しかしお国の大事で急ぎ帰国せざるをえなくなった阿曽次郎は、別れ際に「露のひぬ間の朝顔に、照らす日かげのつれなきに、哀れ一むら雨のはらはらと降れかし」との唱歌を深雪の扇にしたためる。
秋月家の方も、国元の芸州への帰国しなければならなくなる。悪天候のため停泊していた明石で、想い人を想って「朝顔」の唄を歌っていたところ、たまたま近くで小舟に乗っていた阿曾次郎がその歌声に気づく。深雪は小舟に乗り移り、「離れたくない、連れて行ってもらえないのならばここで身を投げる」と懇願し、阿曾次郎も連れていく決心をする。深雪が書置きを残しておこうと元の船に戻ったとたん、船が動き出し、二人は離れ離れになる。深雪は朝顔の唱歌の扇を阿曽次郎の小舟に投げ入れる。
深雪には、大内家の家臣駒沢次郎左衛門との縁談が起こり、これを嫌った深雪は家出をするが、実は駒沢次郎左衛門こそ、駒沢の家を継いだ阿曽次郎その人。

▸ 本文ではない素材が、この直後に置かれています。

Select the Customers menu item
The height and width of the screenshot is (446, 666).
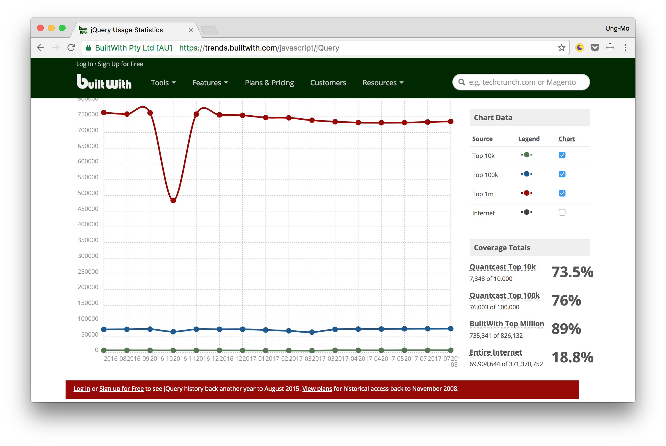[328, 82]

そうと知らぬ深雪は、流浪の果てに盲目の乞食の身となる。
島田宿の戎屋徳右衛門方に、岩代多喜太と共に投宿した駒沢阿曾次郎。実はお家乗っ取りを企んでいる岩代は、なんとか阿曾次郎を始末したいと思っている。怪しげな医者の萩野祐仙に指示し、お茶をたてる茶釜の中にしびれ薬を入れさせる。それを陰でこっそり見ていた徳右衛門が機転を利かせて茶釜を取り換える。
「お茶に気を付けるように」と徳右衛門が阿曾次郎に言っているのを聞いて、「疑いをかけられた」と岩代、祐仙が怒り出す。先に解毒薬を飲んでいた祐仙は、「自分が先に飲んでみせる。何ともなかったらただでは済まさない」と言って点てた茶を飲む。しかし入っていたのは笑い薬。笑い転げる祐仙を前に、何も知らない岩代は怒り、その場を去る。

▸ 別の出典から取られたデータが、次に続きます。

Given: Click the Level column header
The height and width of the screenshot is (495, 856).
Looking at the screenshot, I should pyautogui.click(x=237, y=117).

阿曾次郎は部屋に貼ってあった朝顔の唄に胸騒ぎを覚え、朝顔の唄で評判の瞽女がいると聞き、その瞽女を招く。身の上話を聞くと、やはりそれが深雪であった。とはいえ岩代の手前、名乗ることもできず、深雪も意中の人が目の前にいるのに盲目のために気づかない。
阿曾次郎は、朝顔の扇と眼病の薬を徳右衛門に託して旅立つ。
駒沢が阿曽次郎であったことを知った深雪は、あわてて後を追いかけるが、大井川の川止めに阻まれてしまう。

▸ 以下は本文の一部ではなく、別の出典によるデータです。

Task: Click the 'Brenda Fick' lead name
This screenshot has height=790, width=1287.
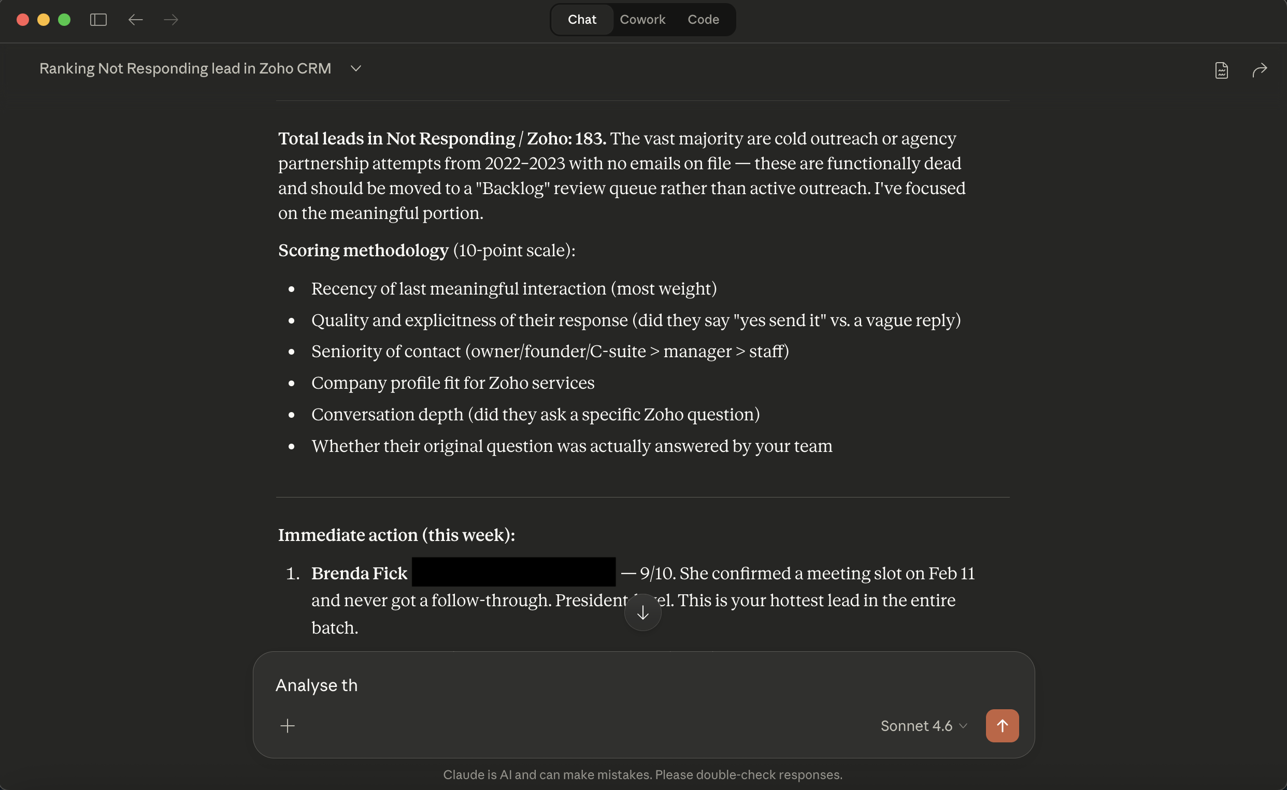Action: (359, 573)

そこへ徳右衛門がやってきて、自分が秋月家ゆかりの者であり、阿曾次郎が残した薬を甲子の年生まれの男である自分の生き血と合わせて飲めば目が治るといい腹を切る。それによって深雪の目も見えるようになる。
宇治川のほとりで出会った男女が、運命のいたずらですれ違う悲恋なのですが、ちょっと女の方が思い込み激しくて怖いな、という話でした。